=== Data for review ===

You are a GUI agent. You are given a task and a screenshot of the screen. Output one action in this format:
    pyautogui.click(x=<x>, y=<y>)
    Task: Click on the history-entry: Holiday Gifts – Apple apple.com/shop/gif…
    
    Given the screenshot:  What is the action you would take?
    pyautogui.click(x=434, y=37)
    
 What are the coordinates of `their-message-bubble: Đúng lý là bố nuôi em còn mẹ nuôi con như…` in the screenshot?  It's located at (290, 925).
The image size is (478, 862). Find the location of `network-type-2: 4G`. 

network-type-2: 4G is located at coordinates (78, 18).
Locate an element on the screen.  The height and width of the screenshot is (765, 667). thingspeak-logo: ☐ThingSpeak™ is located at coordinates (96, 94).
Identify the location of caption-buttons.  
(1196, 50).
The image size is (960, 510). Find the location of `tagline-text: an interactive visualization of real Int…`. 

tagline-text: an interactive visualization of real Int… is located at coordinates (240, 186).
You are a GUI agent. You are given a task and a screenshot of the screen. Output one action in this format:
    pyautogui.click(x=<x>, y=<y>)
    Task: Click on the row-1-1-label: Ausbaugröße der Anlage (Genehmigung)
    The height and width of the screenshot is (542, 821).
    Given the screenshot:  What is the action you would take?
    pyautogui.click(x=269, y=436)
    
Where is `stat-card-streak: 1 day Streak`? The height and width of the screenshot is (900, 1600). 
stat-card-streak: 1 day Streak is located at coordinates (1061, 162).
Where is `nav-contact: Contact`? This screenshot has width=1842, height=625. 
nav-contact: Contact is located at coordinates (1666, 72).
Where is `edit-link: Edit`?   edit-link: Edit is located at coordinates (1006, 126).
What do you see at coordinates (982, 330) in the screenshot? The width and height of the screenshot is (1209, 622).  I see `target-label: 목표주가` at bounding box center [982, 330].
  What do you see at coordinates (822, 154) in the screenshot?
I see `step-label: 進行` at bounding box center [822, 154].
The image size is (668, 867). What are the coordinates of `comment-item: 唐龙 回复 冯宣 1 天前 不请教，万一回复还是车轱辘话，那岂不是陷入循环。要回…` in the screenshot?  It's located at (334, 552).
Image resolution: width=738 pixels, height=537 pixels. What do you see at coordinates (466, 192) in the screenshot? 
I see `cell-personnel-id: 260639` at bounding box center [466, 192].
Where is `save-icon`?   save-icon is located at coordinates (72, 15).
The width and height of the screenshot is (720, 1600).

===

**Task objective:** Locate every line in the records above that contains the string "contact", and copy each of those lines.

**Exercise answer:**
Where is `nav-contact: Contact`? This screenshot has width=1842, height=625. 
nav-contact: Contact is located at coordinates (1666, 72).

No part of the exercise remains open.